NEW YORK—A smoking-cessation program tailored to people with schizophrenia and bipolar disorder may help some quit, new findings show.

"It doesn't disrupt their mental health. In fact we know from research that the opposite is true. Quitting smoking is really good for your mental health," Dr. Simon Gilbody of the Mental Health and Addictions Research Group at the University of York, in the U.K., told Reuters Health by phone.

Smoking is much more prevalent among people with severe mental illness, who also start smoking earlier and smoke more heavily than people in the general population, Dr. Gilbody and his team note in The Lancet Psychiatry, online April 10.

One factor holding back smoking-cessation efforts for these individuals could be that "smoking is part of the culture of mental health services, both among staff and patients," the authors add, while clinicians have also feared that trying to quit could worsen patients' mental health.

The smoking cessation for people with severe mental illness (SCIMITAR+) trial enrolled 526 patients with schizophrenia, bipolar disorder or schizoaffective disorder who smoked at least five cigarettes a day from 16 primary care sites and 21 community-based mental health sites in the U.K.

The participants were randomly assigned to an individually tailored intervention, which included support from a mental-health smoking-cessation practitioner, pharmacological smoking-cessation aids, extended pre-quit sessions, the option of cutting down to quit, and home visits, or usual care. The usual-care group received standard smoking cessation services available locally that were not tailored to people with mental illness.

Based on carbon monoxide testing and self-report, at six months 14% of those in the intervention group were abstinent from cigarettes, versus 6% of the control group, a significant difference.

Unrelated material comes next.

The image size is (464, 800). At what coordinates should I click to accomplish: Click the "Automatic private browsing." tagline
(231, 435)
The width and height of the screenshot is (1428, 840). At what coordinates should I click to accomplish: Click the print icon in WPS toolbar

At 12 months, 15% of the intervention group had quit versus 10% of the control group, but the difference was no longer statistically significant.

"We visited people in their own homes. It was also delivered by people who had a sense of what the particular challenges are of living on a day-to-day basis" with severe mental illness, Dr. Gilbody said.

He noted that the tailored program is "just a small tweak" to smoking-cessation programs designed for the general population. "We think this could form the basis for service delivery at scale for this neglected sector of the population."

Dr. Debbie Robson and Dr. Ann McNeill of King's College London wrote a commentary accompanying the new study. "Very few community mental-health services currently provide smoking-cessation treatment, which is why the Scimitar+ study's findings are so important," Dr. Robson, a mental health nurse and tobacco addiction researcher, told Reuters Health by email.

"Our national network of stop-smoking services have always offered support to people with a mental-health condition, but most services expect patients to go to them," she added, "whereas in Scimitar+ most of the support was delivered in patients' own homes. This obviously makes support more accessible and is likely to be more acceptable to patients."

"We need to make it as easy as possible for people with a mental-health condition to give up smoking. We also need to be flexible about how long we support people in their quit attempt and celebrate every small success in their smoke-free journey," Dr. Robson said. "Most of all, we need to have faith in our patients' ability to achieve something that we may personally believe is impossible!"

SOURCE: https://bit.ly/2vj1Bat and https://bit.ly/2Di01tG

Lancet Psychiatry 2019.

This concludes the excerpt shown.